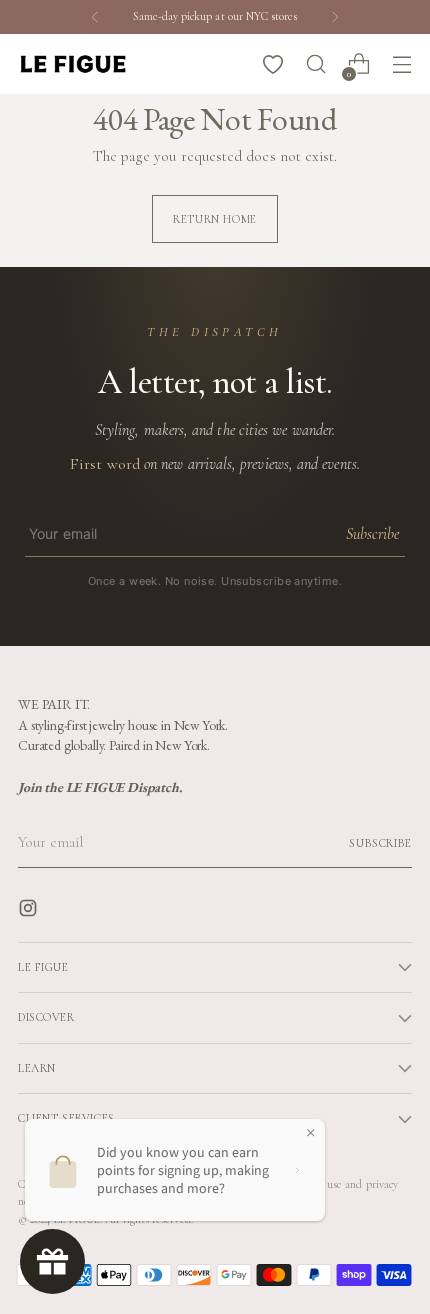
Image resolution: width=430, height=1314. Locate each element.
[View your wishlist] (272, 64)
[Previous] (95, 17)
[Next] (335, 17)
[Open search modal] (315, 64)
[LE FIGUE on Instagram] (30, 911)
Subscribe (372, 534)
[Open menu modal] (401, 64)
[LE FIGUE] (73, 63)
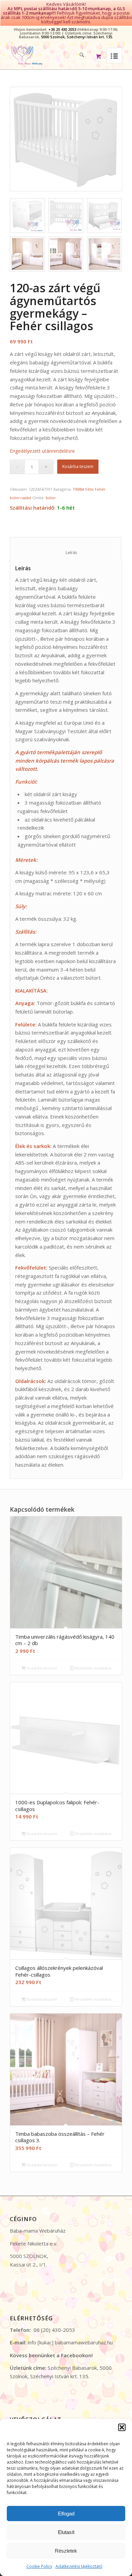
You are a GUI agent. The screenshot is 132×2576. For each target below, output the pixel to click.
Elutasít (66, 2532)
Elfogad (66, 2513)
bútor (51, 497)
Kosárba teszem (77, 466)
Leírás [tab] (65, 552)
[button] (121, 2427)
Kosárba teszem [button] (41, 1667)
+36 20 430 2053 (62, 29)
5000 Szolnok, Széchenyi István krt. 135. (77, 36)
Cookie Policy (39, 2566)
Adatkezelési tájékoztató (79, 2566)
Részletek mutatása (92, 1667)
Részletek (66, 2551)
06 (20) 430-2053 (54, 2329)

• [What needs to be done]
Only the number is needed here: how many lines in the data contain "each"?

• [Answer to this exercise]
2